### Required action
Scan the entries below and state how many lines contain "computer". No other output.

[Collected data]
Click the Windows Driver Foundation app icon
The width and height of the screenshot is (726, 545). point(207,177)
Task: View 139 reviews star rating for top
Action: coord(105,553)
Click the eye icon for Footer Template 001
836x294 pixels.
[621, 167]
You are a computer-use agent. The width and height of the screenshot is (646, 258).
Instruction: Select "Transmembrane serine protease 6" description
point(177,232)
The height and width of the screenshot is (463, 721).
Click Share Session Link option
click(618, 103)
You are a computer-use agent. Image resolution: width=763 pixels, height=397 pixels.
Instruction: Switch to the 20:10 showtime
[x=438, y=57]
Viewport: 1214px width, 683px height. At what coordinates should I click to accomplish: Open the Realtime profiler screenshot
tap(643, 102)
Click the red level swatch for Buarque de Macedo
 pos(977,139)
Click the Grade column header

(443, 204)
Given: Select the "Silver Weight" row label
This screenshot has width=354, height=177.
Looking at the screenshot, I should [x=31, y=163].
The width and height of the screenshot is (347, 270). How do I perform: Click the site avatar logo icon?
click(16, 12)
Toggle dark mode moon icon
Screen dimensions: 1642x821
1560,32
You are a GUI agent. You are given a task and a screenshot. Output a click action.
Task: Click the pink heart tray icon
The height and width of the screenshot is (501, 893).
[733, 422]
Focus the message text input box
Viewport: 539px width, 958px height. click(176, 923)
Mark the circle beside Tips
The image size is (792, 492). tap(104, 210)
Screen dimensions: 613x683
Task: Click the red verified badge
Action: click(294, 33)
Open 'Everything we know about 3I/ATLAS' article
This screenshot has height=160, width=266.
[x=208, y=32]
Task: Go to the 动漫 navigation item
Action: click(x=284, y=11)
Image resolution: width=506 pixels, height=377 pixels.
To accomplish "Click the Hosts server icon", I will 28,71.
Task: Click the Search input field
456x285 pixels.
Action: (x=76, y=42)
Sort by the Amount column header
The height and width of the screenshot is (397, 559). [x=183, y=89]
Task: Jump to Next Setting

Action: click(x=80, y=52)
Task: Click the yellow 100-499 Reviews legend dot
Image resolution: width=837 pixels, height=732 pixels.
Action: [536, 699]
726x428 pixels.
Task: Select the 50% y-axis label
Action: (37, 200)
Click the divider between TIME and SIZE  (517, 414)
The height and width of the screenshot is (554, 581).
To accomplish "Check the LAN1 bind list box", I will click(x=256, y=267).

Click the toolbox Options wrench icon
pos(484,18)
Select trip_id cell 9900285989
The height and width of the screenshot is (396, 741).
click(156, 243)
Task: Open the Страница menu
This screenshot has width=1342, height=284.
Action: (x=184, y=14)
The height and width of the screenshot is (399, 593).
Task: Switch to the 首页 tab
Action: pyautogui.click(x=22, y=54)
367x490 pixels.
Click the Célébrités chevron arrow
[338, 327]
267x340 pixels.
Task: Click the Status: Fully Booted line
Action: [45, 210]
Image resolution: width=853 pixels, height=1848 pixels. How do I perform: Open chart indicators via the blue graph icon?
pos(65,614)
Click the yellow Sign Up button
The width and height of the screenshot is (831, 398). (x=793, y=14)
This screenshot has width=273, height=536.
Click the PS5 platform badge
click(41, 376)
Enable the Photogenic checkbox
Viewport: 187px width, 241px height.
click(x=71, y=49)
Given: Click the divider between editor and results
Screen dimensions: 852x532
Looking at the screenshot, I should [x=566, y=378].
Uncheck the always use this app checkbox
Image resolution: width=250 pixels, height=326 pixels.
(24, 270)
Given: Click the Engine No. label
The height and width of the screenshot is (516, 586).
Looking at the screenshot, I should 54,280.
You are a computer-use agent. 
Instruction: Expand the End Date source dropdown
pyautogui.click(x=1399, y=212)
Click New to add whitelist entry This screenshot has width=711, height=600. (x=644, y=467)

### Response to this task
3